Da tre giorni non c'era traccia di Mad.
Connie, da sola, aveva capito cosa lei fosse: l'aver percepito così chiaramente la morte dell'amica, quell'esigenza così pressante di vestirsi di rosso quel giorno e di bianco da quando non la trovavano erano stati indizi più che sufficienti. Red le aveva confermato ciò che lei sospettava: era una banshee. E ora non riusciva a far altro che pensare di doversi vendicare, ma soprattutto che voleva ritrovare Mad, o ciò che rimaneva della sua amica.
Se lei era tormentata da questi pensieri, Red si doveva preoccupare dei propri demoni.

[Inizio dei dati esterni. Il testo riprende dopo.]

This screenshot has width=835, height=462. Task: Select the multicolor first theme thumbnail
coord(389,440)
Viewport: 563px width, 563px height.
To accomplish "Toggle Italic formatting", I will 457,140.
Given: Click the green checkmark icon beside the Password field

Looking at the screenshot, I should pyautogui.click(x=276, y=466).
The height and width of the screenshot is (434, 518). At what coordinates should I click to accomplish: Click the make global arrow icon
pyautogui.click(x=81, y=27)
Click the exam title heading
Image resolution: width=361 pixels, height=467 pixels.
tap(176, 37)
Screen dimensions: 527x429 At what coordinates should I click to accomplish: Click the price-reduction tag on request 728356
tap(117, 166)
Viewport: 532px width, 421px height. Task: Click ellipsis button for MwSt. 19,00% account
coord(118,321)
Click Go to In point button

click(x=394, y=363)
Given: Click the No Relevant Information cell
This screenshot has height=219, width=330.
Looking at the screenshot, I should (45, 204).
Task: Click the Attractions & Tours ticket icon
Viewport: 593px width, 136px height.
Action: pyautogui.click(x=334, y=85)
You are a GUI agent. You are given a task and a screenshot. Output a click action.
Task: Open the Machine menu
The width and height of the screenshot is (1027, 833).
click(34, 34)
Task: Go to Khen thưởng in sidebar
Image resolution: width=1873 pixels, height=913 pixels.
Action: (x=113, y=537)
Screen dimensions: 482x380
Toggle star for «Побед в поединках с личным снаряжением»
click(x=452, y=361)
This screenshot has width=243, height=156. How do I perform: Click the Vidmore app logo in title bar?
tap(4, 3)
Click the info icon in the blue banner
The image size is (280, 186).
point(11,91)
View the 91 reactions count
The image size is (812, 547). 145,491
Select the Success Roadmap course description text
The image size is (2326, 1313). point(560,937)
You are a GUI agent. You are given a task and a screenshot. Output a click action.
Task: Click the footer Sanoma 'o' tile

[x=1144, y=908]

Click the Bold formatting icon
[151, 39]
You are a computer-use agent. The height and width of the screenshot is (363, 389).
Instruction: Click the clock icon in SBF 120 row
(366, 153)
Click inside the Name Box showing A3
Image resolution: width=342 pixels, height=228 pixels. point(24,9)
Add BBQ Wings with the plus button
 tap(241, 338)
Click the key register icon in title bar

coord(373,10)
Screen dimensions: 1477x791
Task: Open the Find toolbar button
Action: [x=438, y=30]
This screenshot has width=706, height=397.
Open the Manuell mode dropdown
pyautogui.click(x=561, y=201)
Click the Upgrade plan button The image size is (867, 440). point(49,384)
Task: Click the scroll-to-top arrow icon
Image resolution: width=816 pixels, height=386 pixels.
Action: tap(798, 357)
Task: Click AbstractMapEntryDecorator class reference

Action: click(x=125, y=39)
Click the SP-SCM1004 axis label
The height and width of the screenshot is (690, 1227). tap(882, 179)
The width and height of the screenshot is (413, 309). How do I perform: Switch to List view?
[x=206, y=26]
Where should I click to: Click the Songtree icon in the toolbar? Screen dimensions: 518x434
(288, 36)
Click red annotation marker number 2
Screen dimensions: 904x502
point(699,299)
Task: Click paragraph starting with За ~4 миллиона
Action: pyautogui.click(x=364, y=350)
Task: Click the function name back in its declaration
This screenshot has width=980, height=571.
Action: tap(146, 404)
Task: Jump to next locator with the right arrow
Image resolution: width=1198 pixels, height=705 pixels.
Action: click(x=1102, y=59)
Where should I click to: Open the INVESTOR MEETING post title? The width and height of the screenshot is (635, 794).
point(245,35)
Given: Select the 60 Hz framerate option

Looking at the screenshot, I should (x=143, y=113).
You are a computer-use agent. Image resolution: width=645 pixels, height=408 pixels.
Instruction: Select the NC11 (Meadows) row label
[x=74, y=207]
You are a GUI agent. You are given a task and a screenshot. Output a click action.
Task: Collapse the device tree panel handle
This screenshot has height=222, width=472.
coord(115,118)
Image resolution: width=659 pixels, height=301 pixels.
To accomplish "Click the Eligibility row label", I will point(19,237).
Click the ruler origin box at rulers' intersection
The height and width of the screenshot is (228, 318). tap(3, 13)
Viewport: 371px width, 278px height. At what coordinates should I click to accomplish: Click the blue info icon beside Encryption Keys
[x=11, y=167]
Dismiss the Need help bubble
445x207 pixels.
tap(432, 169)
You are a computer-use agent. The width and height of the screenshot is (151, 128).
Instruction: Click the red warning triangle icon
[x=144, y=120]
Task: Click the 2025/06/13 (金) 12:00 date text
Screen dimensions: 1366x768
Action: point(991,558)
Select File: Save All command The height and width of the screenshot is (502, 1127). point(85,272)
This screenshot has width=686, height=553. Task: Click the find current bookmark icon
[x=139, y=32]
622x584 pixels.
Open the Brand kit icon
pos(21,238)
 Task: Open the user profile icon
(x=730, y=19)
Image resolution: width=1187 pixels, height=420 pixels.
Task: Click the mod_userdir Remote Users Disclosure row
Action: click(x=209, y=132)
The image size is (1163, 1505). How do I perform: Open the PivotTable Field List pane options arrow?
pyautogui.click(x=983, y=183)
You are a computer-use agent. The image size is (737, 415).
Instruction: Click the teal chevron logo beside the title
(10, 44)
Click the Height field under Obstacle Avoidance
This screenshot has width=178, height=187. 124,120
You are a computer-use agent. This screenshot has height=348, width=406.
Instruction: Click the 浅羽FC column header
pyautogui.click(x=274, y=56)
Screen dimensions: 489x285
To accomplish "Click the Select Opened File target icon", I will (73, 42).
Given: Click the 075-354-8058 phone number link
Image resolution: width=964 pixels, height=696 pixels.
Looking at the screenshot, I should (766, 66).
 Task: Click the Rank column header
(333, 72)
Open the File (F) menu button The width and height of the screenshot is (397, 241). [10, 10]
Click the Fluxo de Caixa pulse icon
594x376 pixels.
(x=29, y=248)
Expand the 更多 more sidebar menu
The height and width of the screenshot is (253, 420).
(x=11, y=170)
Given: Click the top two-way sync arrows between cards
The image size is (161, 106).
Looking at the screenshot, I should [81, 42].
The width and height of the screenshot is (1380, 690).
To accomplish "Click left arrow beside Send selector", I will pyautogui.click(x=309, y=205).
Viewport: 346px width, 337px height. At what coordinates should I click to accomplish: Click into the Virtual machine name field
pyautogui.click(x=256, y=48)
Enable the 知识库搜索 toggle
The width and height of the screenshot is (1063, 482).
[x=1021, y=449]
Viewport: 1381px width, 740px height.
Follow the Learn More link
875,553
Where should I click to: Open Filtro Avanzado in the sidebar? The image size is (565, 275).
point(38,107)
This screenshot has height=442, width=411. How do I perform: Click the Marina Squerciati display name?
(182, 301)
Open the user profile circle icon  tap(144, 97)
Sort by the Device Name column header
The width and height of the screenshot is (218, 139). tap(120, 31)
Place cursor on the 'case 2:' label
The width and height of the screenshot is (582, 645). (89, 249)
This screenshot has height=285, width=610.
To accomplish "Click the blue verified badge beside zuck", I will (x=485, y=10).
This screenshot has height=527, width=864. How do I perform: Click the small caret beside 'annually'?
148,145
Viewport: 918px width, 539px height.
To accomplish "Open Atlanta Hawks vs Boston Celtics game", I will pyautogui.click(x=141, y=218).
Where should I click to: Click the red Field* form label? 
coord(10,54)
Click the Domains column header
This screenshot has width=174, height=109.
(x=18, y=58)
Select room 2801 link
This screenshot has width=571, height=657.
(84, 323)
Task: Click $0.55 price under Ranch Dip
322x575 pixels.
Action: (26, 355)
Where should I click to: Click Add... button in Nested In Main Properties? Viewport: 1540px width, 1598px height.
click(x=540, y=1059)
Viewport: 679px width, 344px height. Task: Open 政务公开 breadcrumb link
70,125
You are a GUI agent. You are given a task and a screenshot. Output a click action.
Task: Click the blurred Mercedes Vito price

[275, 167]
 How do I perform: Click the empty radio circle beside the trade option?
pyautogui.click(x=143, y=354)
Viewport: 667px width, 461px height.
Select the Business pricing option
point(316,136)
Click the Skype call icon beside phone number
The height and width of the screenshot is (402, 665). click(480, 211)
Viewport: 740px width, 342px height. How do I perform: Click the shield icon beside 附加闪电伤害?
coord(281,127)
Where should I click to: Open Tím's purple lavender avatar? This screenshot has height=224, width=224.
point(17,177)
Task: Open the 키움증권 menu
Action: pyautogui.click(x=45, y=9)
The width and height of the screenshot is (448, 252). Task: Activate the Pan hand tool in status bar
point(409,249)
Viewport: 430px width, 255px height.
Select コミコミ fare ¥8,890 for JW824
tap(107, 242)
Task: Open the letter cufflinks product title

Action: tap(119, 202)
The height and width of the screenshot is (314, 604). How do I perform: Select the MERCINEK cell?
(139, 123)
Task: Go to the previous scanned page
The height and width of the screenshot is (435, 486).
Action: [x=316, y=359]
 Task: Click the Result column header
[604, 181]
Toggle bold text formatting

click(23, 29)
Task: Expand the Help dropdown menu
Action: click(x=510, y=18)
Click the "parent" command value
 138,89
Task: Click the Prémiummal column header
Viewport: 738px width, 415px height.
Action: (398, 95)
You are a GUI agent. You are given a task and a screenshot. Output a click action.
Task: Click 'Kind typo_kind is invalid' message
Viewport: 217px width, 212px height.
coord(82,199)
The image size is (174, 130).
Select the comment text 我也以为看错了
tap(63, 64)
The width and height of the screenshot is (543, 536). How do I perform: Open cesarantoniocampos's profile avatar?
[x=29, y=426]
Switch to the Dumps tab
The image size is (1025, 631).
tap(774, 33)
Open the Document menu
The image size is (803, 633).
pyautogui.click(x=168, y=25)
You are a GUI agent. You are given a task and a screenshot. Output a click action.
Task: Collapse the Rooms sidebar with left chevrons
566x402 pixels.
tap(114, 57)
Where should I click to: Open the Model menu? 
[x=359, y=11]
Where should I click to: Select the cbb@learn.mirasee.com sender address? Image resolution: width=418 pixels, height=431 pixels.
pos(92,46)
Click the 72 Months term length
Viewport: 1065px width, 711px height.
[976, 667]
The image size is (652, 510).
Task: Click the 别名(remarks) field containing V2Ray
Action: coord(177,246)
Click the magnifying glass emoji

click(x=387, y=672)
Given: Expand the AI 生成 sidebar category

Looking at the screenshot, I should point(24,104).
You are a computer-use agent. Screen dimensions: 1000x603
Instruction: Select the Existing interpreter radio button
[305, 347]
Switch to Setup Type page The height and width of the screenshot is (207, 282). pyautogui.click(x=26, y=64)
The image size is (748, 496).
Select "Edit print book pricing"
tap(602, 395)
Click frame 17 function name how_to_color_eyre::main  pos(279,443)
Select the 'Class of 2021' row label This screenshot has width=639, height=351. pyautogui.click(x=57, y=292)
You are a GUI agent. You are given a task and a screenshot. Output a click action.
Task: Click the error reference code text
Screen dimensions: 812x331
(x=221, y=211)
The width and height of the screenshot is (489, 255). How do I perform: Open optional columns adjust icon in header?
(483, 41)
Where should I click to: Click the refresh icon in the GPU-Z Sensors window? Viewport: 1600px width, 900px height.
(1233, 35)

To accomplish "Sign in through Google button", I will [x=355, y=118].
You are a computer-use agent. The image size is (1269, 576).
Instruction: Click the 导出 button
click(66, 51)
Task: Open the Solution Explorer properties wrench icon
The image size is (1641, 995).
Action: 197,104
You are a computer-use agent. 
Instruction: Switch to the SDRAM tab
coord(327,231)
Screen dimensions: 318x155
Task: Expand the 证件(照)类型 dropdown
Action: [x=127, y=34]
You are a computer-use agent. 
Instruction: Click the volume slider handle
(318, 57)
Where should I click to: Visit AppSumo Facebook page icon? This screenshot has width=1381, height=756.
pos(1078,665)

Rischiando di esporsi troppo, aveva liberato le proprie ombre, così che andassero alla ricerca di Madison in tutta la Città, ma ognuna di esse era tornata dal padrone priva di risultati.
Se ne andò, senza aggiungere altro uscì dall'appartamento.
Il sole era alto nel cielo senza nuvole.
Red guardò l'oscuro riflesso che lo seguiva, la propria ombra. Ben sapeva che, rilasciandola, essa sarebbe stata la migliore delle investigatrici, ma chiunque l'avesse vista avrebbe subito capito che un alp era in Città: lasciare che qualcuno conoscesse la propria natura era pericoloso, lì. Si stava esponendo troppo, pensò, ma lo schiacciava il pensiero che si era ripromesso di aiutare quella ragazza, che tanto gli ricordava il suo primo delitto. Non era riuscito a salvarla, perlomeno non avrebbe lasciato il suo corpo insepolto.
Quella sarebbe stata l'ultima volta, l'ultimo tentativo, si disse, appena prima di ordinare alle proprie ombre di disperdersi e cercarla.
Poi si incamminò, pensieroso, senza una destinazione precisa.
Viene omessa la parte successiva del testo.